Data supplied:
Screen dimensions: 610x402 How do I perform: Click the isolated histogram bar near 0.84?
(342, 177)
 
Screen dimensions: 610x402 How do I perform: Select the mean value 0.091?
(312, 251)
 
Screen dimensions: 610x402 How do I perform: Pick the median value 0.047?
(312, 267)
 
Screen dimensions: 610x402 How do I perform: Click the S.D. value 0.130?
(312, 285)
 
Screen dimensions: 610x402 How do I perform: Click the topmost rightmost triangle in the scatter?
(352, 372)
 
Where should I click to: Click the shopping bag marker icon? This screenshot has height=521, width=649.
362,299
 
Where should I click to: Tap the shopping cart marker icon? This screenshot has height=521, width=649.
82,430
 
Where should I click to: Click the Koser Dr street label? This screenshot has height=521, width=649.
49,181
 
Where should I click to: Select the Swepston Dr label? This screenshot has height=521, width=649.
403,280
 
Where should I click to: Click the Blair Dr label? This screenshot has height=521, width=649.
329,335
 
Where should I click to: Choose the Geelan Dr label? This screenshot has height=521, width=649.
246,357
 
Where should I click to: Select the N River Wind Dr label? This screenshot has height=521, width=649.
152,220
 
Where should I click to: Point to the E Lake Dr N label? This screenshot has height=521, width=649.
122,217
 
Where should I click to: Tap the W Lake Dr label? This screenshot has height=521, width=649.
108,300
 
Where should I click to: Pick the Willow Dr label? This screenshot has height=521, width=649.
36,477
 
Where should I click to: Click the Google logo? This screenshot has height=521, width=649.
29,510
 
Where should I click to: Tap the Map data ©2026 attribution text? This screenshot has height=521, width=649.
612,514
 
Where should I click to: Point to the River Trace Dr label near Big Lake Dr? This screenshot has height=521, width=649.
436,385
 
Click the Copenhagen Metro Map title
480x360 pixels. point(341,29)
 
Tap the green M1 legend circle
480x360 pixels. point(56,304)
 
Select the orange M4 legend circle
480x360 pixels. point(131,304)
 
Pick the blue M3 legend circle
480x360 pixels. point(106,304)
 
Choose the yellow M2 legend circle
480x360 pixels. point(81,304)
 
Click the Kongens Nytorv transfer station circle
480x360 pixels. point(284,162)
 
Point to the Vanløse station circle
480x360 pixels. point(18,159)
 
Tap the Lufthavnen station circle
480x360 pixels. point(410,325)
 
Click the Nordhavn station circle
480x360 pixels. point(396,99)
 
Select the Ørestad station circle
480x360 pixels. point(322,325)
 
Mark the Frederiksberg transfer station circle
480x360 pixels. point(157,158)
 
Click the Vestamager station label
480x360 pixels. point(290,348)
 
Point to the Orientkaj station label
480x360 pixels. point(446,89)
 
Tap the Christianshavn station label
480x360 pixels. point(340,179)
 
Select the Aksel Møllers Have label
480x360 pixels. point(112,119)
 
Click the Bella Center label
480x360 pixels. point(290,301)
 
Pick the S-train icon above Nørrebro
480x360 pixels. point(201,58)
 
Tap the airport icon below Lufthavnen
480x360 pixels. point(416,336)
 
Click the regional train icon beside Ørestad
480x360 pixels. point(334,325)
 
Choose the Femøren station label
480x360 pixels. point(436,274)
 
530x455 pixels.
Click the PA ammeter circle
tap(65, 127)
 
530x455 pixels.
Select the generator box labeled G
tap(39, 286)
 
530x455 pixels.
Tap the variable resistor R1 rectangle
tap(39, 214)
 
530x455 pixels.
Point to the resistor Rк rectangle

What you will do: Gather every line of the material above that contains the word "station".

Completed task:
Click the Kongens Nytorv transfer station circle
Point to the Vanløse station circle
Tap the Lufthavnen station circle
Click the Nordhavn station circle
Select the Ørestad station circle
Mark the Frederiksberg transfer station circle
Click the Vestamager station label
Point to the Orientkaj station label
Tap the Christianshavn station label
Choose the Femøren station label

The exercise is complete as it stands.